In 1994, the run on the VA by Gulf War I vets, combined with an aging Vietnam Vet population and the existing World War II vets began to take a toll on the VA budget and was rapidly expanding disability payouts from a war that was, for all intents and purposes, the lowest casualty war in history. To top that off, the resulting outcry from the civilian population and congress, was becoming a public relations nightmare. People were angry about the treatment of these vets (or lack thereof) by the military and subsequent discharges that left many without pay, without benefits for the Vets and their families and often without the ability to take a job or receive benefits in the civilian sector (due to "pre-existing" clauses).
Enter the Gulf War Health Center and the CCEP (Comprehensive Clinical Evaluation Program).

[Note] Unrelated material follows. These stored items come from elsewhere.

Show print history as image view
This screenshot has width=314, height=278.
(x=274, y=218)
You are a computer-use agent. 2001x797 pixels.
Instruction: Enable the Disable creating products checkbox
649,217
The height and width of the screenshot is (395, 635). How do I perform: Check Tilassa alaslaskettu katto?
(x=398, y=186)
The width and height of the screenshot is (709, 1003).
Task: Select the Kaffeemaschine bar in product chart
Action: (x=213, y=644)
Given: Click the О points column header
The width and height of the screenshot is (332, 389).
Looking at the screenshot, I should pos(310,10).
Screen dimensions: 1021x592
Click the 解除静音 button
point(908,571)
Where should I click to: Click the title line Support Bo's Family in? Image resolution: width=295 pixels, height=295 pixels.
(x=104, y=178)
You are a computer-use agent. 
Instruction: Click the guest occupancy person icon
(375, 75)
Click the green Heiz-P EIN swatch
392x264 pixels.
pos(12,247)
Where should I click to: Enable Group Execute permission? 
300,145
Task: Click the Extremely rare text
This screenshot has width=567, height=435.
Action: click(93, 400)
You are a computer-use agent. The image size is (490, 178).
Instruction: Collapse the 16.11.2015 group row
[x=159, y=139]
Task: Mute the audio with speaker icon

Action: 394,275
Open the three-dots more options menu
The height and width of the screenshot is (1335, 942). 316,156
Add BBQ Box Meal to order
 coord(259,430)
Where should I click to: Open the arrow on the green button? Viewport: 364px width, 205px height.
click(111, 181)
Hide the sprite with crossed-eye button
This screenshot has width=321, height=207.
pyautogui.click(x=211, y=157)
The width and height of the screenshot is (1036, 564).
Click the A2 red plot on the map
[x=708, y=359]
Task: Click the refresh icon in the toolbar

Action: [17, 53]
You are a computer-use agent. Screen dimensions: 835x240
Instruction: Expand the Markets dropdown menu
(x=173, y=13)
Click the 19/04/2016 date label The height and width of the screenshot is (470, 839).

The Department of Defense's evaluation program was established June 7, 1994 with the goal of providing in-depth evaluations of Gulf War veterans who are serving in one of the active or Reserve components, or are retired. Walter Reed's Specialized Care Program was initiated in January 1995 by then Major General Ronald R. Blanck, hospital commander. The SCP's mission is to deliver a coordinated multidisciplinary treatment program designed to address persistent, disabling symptoms among Gulf War veterans or family members that remain undiagnosed after appropriate medical evaluation; and/or are unlikely to respond to specific biomedical treatments.
This eventually became the DHCC (Deployment Health Clinical Center) and the PDH-CPG (Post Deployment Health Clinical Practical Guidelines)
And the discharge of military personnel for inexplicable conditions or without appropriate medical care by the military was translated into the ADME (Active Duty Medical Extension).
Which brings us to our modern problem: what happens when you design giant, insensitive, buearacratic processes meant to protect service members from already existing, giant, insensitive buearacratic processes during peacetime?
A road to process hell, paved with good intentions and full of sink holes and paperwork IEDs.